TASK GOAL: Count the lines in the listing that contain the string "green", treating uppercase and lowercase as different, and reply with the number only.

RECORDS FOR PROCESSING:
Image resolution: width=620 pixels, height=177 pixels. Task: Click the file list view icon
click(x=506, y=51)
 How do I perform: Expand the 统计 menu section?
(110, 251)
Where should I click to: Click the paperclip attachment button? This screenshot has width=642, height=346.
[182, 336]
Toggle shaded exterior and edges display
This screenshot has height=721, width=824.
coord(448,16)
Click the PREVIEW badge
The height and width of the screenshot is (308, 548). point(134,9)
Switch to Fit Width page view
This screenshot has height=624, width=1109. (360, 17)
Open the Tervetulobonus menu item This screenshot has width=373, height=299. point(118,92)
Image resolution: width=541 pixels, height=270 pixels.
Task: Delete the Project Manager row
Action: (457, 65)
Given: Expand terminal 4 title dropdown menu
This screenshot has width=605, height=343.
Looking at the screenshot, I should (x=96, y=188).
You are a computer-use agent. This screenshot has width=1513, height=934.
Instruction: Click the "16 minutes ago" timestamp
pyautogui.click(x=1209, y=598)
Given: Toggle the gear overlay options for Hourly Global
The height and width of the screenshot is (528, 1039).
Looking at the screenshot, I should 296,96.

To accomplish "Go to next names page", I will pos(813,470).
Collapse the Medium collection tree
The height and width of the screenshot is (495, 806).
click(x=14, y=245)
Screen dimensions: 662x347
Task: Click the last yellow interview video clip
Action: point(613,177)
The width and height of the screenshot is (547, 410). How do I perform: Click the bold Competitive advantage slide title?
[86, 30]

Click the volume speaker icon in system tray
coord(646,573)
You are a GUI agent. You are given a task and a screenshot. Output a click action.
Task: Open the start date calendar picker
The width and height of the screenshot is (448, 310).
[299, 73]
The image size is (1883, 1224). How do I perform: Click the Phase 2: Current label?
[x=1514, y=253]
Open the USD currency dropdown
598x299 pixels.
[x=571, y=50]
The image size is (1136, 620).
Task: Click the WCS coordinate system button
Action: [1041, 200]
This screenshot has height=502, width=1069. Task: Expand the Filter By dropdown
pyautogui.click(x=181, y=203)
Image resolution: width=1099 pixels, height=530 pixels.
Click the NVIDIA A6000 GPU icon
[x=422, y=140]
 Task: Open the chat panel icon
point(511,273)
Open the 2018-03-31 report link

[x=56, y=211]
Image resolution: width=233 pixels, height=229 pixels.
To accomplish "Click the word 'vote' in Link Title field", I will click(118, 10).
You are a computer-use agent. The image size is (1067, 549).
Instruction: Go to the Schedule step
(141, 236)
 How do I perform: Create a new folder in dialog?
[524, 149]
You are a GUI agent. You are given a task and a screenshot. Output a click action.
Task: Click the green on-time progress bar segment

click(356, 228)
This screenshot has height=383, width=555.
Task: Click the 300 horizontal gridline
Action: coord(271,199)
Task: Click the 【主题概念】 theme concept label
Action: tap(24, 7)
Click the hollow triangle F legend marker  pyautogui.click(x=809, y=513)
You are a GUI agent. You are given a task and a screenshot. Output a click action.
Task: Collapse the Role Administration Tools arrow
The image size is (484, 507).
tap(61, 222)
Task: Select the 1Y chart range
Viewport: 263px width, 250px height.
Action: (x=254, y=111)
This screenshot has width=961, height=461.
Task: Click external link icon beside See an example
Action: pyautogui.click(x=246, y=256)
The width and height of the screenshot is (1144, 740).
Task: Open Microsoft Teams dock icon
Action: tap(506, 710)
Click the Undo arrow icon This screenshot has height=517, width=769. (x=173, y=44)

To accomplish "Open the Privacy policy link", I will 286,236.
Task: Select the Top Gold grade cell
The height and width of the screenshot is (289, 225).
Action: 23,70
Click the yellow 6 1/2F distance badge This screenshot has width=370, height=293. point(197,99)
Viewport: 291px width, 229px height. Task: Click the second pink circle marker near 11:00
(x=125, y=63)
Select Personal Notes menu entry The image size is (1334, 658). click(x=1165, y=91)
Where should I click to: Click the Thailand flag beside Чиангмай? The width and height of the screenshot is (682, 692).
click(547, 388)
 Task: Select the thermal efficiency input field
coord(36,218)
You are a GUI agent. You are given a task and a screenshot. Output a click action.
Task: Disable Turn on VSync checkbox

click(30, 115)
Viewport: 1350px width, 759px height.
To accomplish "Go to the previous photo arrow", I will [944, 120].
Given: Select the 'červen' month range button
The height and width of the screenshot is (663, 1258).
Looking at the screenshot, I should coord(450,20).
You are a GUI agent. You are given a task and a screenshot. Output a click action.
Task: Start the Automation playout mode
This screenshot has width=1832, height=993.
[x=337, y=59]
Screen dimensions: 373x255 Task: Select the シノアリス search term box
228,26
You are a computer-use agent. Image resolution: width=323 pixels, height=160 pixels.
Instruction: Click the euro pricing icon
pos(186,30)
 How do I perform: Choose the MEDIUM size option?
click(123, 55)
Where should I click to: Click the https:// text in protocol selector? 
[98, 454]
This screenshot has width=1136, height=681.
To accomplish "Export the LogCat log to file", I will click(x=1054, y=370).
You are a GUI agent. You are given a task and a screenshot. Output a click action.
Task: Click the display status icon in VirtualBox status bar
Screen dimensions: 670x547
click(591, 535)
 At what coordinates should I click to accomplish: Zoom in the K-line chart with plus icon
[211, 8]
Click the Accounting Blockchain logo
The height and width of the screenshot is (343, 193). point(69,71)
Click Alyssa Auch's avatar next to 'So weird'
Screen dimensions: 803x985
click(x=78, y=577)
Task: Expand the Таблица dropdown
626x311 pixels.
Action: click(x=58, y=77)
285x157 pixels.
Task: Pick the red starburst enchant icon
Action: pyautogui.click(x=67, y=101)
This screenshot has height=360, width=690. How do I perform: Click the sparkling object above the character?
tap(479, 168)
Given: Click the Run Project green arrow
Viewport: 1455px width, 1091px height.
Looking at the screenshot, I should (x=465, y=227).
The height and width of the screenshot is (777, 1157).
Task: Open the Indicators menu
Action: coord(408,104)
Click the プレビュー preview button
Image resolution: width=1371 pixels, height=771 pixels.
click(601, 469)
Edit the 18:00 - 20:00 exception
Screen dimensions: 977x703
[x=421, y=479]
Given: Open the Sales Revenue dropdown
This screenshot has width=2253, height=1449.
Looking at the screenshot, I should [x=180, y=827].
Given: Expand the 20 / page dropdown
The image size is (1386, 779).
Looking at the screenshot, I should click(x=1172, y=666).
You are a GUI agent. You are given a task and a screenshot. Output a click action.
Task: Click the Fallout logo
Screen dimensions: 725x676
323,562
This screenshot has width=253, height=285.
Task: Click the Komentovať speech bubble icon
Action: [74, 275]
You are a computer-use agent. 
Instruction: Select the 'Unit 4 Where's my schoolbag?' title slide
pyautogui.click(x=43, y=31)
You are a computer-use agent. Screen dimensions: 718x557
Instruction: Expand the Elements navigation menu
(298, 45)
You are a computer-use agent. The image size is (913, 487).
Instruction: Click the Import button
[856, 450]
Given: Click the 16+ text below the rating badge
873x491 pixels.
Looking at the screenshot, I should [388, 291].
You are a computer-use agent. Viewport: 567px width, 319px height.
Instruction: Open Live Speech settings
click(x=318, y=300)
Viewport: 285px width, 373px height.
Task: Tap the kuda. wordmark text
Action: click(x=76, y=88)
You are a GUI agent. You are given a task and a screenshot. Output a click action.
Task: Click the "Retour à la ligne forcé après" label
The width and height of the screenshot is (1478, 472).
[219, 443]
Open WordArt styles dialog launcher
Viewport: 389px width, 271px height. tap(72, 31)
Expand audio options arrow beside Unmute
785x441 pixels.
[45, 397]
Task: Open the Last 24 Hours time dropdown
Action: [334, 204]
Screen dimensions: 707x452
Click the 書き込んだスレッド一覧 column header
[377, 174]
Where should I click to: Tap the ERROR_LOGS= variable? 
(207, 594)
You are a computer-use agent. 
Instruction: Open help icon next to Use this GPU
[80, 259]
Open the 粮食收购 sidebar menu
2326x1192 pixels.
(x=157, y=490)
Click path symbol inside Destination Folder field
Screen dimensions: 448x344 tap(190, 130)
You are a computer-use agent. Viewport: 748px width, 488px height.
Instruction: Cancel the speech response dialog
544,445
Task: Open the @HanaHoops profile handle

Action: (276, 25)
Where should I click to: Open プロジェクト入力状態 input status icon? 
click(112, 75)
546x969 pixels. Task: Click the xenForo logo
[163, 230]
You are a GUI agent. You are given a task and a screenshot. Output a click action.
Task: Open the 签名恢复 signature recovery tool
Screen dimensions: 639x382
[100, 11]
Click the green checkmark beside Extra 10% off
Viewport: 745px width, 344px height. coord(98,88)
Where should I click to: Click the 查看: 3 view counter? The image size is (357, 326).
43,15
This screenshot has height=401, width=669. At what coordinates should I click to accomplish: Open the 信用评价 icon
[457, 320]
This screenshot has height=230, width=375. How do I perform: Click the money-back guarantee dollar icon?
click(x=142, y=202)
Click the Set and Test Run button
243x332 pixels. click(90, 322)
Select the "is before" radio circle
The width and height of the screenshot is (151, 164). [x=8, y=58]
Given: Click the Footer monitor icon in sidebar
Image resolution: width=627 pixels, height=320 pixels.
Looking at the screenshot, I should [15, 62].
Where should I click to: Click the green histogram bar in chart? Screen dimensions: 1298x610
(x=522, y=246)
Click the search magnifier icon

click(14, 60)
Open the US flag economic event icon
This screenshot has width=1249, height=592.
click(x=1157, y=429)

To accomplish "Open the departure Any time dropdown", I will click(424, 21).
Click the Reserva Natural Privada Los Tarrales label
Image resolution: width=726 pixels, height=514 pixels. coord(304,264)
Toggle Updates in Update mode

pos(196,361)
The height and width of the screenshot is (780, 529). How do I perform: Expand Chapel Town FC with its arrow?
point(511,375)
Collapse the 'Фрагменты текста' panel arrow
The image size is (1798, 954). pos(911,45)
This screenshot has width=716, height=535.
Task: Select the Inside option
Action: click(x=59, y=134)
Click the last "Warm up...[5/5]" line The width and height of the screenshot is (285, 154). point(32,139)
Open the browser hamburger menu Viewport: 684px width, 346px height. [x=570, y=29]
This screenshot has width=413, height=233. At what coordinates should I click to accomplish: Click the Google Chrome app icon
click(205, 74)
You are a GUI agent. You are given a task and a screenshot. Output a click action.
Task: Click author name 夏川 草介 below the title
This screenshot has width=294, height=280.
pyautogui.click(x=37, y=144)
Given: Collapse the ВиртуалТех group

PROBLEM SOLUTION: 4